Non-Gaussian buffeting analysis of large structures by means of a Proper Orthogonal Decomposition

Proper Orthogonal Decomposition is implemented in a Bispectral Stochastic Analysis of large MDOF structures. Although Higher Order Stochastic Analysis has been introduced few decades ago, its establishment has found place only in a theoretical way, or applied to very small systems. Its heavy computational cost as well as resource consumption burden has let it aside for practical civil engineering applications. Nevertheless, in wind engineering, the community is increasingly considering the importance of non-Gaussian nature of wind induced vibrations. This is of interest for the extreme value analysis, for which many theoretical and empirical models exist for non-Gaussian random processes.

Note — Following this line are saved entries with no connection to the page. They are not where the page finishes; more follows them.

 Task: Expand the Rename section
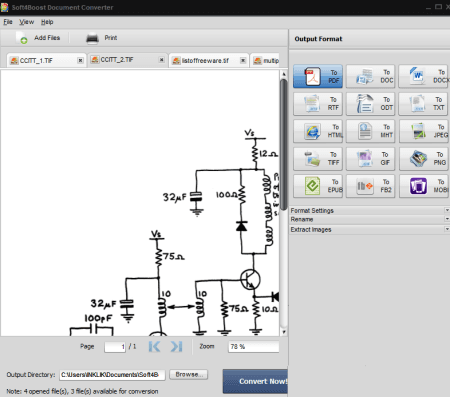369,219
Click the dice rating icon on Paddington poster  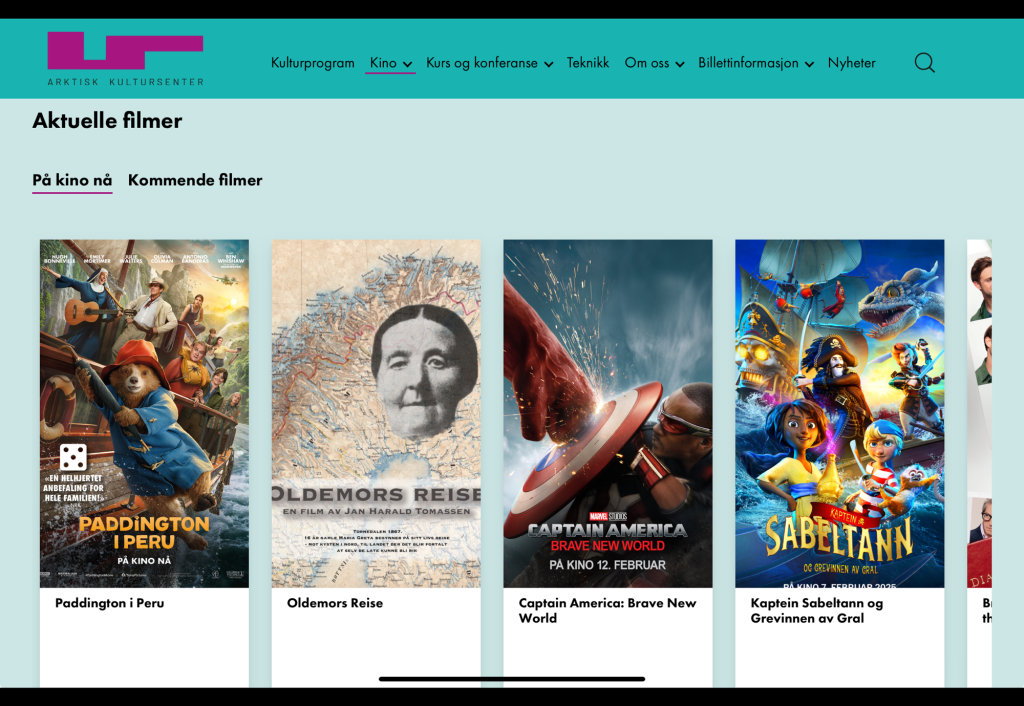pyautogui.click(x=73, y=457)
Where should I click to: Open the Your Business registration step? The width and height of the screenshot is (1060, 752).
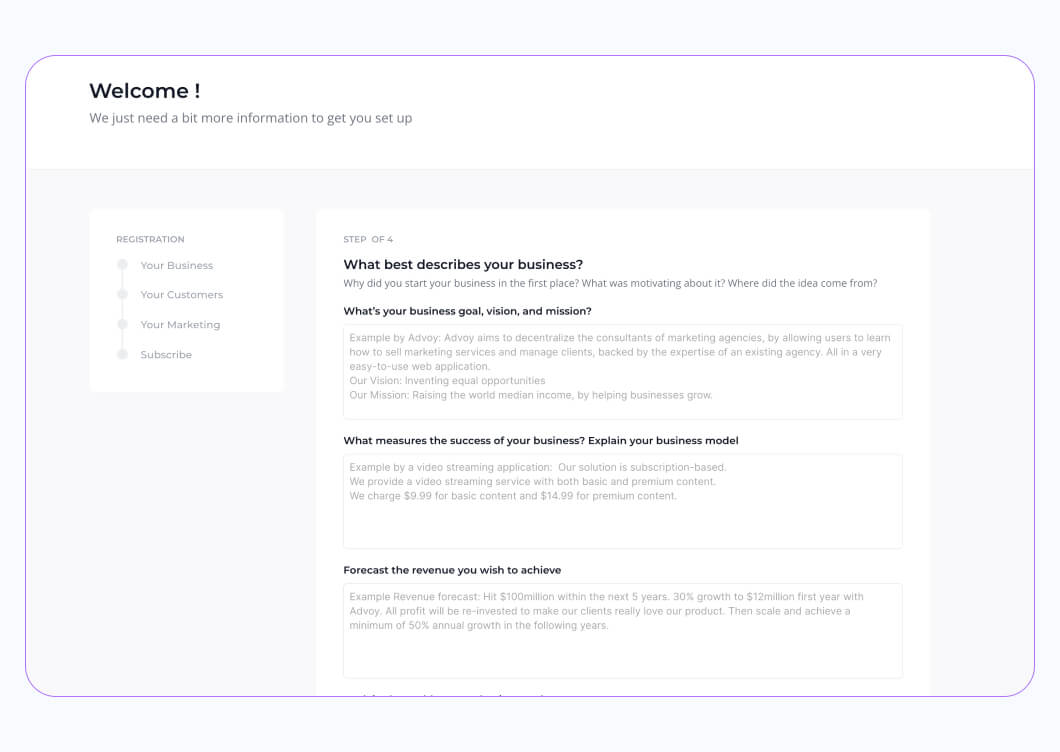(x=176, y=265)
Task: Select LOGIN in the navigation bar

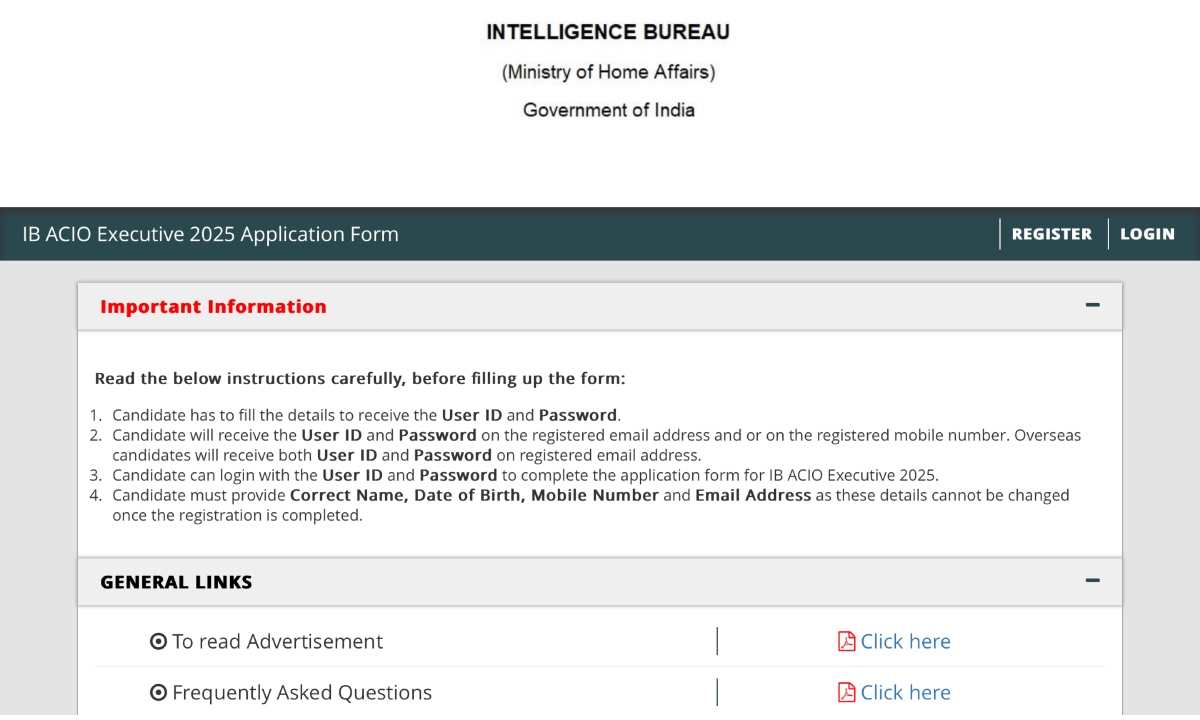Action: (x=1147, y=233)
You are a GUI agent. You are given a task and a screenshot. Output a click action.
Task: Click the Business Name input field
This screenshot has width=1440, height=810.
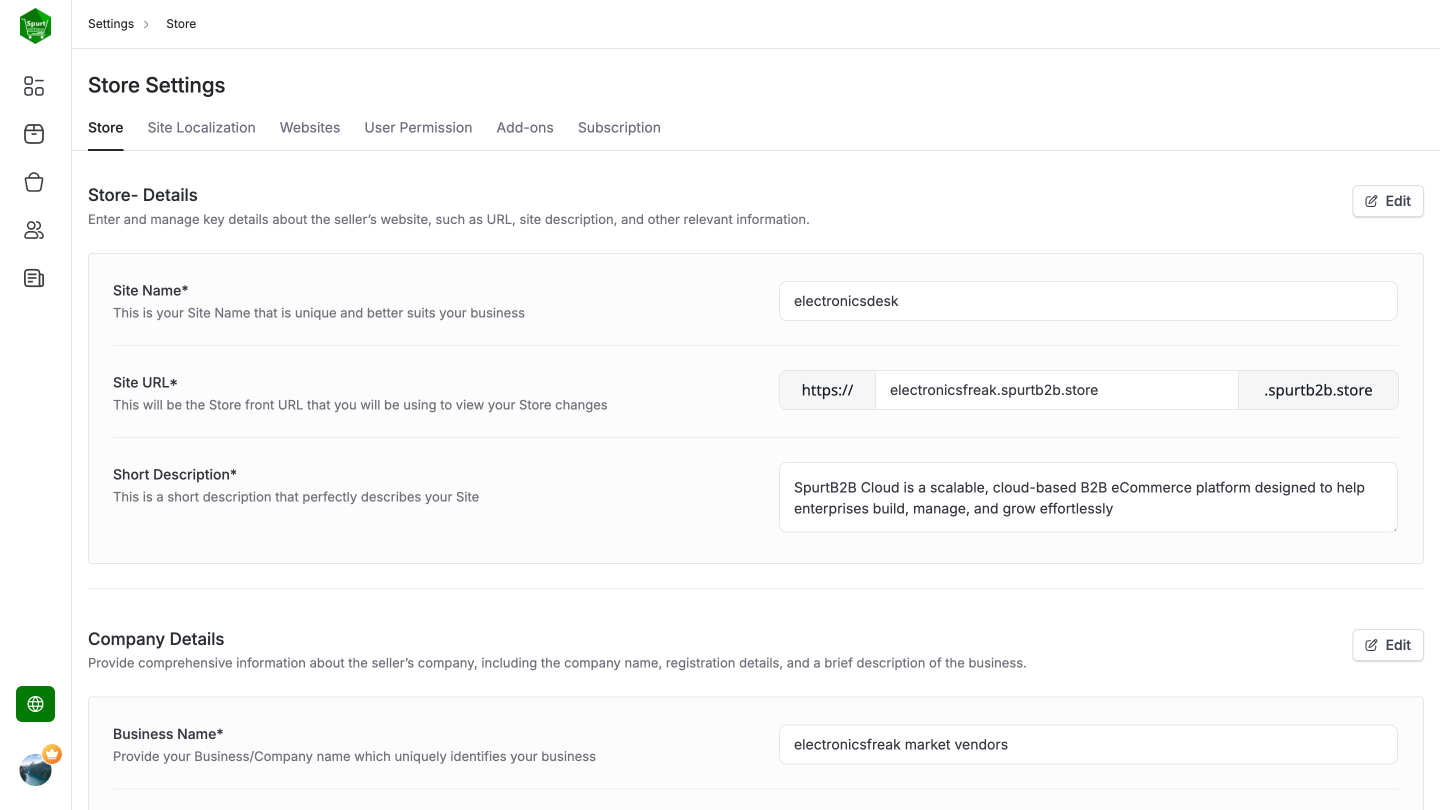[1088, 744]
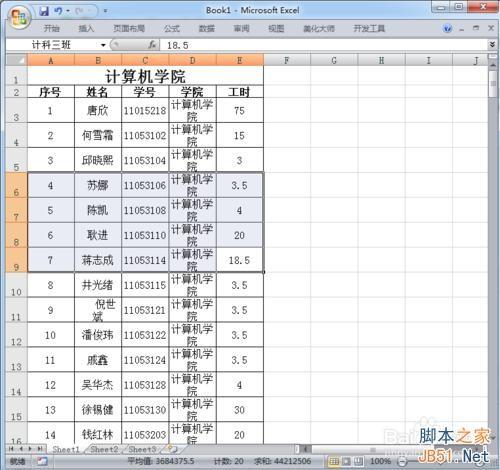The height and width of the screenshot is (470, 500).
Task: Click the 100% zoom level button
Action: 380,461

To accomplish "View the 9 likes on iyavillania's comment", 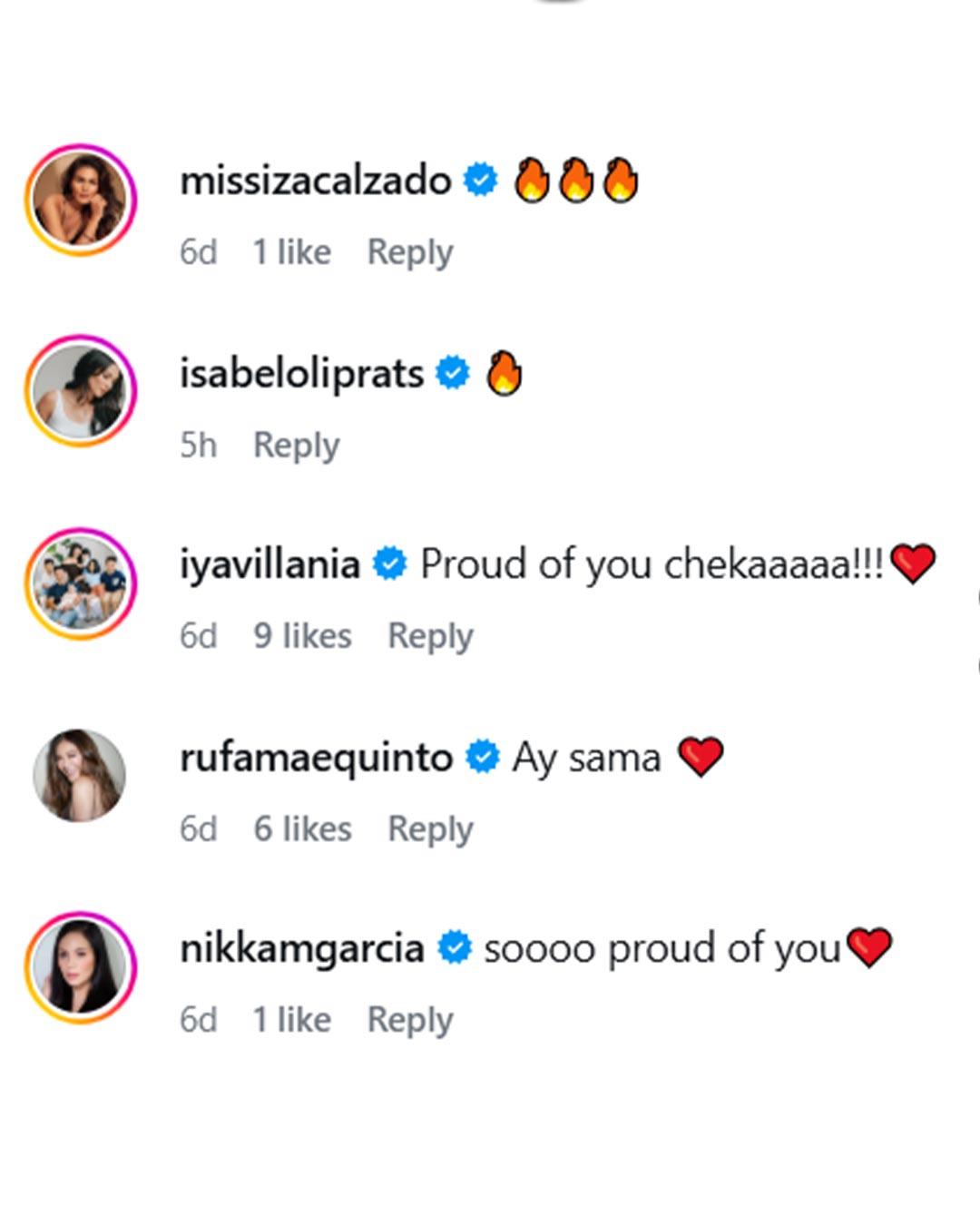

In this context, a (bi-)spectral approach is realized in a 2-D frequency space where the bispectrum is computed then the 3rd statistical moment is obtained by means of a twofold integration. These operations are quite heavy as soon as the dimension of the problem increases. A novel algorithm implementation is proposed. It hinges on (i) the use of Proper Orthogonal Decomposition and the (ii) development of an optimized numerical method. The proposed algorithmic arrangement minimizes the number of operations, and consequently saves time and memory, while conserving precision in estimating 3rd order statistical moments of structural responses.